--- Task description ---
Find the string "zoom" in the records. Copy each line that has it.

Records drawn from a dataset
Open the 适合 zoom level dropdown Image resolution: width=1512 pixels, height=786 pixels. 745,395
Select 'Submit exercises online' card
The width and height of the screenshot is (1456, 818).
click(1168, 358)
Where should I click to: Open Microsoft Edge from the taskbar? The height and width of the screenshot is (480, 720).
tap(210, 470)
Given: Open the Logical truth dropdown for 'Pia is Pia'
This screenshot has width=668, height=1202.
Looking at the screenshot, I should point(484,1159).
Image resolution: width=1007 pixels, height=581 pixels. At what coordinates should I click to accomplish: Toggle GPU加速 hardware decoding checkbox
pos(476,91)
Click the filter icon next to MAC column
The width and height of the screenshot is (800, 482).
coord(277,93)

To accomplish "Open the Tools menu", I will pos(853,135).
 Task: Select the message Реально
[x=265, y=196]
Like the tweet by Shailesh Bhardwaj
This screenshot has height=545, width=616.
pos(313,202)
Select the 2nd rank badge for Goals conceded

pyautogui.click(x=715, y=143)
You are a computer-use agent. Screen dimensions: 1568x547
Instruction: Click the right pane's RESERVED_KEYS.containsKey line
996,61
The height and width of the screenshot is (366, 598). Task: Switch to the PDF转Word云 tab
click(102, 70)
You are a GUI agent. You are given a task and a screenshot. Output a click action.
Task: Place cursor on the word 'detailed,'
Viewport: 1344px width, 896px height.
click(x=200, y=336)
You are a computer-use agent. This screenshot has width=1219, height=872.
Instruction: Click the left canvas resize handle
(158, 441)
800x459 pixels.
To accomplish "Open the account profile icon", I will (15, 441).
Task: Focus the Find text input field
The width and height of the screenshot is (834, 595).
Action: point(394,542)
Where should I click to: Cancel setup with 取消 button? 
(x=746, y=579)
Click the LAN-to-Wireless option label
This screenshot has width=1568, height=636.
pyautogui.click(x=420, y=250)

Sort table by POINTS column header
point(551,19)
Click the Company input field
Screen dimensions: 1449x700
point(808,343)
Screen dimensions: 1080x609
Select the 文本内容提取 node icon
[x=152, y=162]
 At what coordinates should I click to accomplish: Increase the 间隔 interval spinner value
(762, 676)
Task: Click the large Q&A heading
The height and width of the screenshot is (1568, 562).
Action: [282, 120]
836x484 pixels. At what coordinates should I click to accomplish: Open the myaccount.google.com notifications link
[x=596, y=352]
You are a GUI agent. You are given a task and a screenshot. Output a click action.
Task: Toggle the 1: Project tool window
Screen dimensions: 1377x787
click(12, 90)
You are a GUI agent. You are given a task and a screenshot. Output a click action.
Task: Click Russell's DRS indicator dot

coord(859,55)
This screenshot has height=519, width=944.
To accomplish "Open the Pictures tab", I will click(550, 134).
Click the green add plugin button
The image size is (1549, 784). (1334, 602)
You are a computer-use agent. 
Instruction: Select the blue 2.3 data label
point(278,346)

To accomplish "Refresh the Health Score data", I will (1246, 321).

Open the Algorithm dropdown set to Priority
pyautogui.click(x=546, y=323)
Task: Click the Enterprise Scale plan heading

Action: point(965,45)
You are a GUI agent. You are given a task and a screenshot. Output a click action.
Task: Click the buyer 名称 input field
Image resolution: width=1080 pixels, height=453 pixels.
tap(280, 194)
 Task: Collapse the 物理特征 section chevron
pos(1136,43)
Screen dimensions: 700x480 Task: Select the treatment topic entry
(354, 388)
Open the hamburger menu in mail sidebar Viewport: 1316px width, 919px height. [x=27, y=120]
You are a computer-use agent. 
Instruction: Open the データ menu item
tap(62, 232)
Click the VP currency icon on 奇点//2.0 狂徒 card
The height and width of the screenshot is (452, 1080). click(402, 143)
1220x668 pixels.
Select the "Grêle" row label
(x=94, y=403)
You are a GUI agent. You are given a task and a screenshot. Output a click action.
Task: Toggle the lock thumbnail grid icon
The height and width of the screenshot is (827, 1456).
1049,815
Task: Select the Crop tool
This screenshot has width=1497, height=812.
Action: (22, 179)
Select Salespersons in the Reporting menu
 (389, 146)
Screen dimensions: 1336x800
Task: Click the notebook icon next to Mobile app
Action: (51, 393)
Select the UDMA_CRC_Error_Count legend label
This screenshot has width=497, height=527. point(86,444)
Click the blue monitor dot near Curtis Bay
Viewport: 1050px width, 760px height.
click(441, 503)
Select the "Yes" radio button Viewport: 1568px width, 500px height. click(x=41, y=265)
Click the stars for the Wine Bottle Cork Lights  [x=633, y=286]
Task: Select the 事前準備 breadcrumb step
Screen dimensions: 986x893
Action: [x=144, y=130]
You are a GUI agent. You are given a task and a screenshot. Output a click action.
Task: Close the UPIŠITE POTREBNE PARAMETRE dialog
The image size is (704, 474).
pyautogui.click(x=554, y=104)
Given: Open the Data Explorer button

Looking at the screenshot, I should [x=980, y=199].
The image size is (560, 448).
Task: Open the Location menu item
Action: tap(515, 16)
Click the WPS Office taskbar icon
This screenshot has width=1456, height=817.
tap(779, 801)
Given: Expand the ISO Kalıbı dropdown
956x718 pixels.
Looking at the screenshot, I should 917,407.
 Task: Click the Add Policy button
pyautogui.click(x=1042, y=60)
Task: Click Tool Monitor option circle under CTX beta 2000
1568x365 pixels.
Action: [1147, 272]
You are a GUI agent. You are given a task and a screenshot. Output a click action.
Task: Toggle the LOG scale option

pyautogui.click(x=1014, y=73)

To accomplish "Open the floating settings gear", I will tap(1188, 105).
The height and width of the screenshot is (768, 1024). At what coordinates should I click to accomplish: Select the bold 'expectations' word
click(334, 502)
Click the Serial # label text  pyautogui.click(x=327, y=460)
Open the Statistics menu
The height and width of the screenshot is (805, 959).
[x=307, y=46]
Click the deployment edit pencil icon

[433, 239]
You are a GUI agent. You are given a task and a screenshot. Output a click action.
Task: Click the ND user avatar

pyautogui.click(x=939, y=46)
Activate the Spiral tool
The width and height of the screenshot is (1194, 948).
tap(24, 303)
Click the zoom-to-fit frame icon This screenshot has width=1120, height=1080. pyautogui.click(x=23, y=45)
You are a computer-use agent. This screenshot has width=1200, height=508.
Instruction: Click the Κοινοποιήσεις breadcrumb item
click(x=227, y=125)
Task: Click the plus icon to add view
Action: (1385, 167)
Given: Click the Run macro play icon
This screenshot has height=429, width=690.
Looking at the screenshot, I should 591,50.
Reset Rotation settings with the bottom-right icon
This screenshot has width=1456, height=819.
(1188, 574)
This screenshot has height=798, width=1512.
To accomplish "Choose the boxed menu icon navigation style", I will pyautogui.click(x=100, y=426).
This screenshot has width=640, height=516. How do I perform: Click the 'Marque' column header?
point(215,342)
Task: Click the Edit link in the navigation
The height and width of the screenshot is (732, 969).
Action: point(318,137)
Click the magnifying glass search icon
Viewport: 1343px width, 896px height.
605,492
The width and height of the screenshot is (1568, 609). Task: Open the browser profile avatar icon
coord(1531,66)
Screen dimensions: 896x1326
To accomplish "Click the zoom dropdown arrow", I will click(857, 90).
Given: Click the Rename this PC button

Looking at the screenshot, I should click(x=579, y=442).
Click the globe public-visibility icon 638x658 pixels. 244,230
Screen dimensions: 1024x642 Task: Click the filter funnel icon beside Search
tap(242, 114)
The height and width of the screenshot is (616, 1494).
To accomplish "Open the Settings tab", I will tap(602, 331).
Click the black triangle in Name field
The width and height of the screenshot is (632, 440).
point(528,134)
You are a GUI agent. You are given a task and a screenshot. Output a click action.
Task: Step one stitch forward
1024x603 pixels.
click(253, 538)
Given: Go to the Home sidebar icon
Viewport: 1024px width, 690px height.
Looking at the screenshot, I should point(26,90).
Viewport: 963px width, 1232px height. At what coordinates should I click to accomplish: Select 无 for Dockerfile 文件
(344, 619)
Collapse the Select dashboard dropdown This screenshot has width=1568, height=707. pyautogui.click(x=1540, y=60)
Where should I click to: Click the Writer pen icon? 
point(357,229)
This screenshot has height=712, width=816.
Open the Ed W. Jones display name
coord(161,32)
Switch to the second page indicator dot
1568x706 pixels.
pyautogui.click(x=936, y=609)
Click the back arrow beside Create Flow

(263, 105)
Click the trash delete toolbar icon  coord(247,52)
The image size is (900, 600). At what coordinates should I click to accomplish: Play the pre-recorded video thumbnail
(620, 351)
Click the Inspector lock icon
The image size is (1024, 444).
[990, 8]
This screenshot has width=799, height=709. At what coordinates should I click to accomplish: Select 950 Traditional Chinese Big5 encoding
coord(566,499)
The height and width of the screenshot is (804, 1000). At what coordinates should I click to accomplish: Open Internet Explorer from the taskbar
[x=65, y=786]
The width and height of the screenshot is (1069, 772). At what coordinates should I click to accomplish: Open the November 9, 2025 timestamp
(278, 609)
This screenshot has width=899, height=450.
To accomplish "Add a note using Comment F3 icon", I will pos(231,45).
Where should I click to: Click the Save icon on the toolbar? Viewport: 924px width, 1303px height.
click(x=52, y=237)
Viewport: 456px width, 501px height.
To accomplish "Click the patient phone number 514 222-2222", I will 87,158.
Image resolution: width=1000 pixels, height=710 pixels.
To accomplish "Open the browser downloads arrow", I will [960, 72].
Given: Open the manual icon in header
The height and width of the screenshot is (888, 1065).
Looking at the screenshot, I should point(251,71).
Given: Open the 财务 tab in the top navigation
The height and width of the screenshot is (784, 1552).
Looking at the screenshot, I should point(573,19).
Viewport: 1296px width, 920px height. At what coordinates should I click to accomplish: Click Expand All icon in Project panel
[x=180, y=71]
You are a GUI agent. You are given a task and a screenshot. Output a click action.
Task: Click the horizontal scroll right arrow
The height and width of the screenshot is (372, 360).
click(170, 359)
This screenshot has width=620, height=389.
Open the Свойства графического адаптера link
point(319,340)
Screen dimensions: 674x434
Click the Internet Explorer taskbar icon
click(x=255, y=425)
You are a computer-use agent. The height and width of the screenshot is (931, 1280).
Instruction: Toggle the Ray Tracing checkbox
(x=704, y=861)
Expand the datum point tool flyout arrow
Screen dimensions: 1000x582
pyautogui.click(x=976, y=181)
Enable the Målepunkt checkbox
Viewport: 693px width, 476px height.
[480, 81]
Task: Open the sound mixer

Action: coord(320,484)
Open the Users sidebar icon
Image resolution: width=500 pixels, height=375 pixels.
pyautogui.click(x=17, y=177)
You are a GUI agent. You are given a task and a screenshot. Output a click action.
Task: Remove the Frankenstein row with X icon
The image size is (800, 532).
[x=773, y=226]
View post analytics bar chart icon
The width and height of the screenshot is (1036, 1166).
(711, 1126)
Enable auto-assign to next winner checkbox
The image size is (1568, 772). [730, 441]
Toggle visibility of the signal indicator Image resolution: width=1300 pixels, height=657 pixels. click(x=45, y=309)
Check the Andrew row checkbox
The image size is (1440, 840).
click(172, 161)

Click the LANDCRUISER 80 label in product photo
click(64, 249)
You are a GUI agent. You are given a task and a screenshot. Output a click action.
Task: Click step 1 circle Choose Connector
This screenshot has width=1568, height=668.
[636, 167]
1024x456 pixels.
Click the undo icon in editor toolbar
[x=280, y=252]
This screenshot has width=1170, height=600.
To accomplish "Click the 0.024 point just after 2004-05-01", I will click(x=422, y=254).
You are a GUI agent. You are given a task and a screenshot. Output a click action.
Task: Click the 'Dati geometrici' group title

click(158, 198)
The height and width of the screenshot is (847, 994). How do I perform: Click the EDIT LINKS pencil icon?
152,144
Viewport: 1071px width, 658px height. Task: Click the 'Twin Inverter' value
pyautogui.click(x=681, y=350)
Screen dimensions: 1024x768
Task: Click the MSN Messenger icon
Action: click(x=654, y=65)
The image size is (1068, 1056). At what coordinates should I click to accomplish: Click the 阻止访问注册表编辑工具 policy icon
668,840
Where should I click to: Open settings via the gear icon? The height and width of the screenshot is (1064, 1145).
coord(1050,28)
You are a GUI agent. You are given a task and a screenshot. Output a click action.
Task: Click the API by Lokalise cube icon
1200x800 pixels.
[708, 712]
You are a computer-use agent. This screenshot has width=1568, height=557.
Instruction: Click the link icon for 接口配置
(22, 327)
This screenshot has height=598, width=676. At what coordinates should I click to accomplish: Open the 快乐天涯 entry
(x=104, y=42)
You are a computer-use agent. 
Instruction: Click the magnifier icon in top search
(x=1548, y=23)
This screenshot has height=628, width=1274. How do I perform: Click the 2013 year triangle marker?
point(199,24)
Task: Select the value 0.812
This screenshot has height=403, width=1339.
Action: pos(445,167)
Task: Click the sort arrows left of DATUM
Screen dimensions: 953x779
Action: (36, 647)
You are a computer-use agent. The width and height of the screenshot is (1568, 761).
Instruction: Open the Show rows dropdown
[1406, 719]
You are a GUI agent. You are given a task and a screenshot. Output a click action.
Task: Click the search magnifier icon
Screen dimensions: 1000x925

--- Result below ---
Open the 适合 zoom level dropdown Image resolution: width=1512 pixels, height=786 pixels. 745,395
Click the zoom-to-fit frame icon This screenshot has width=1120, height=1080. pyautogui.click(x=23, y=45)
To accomplish "Click the zoom dropdown arrow", I will click(857, 90).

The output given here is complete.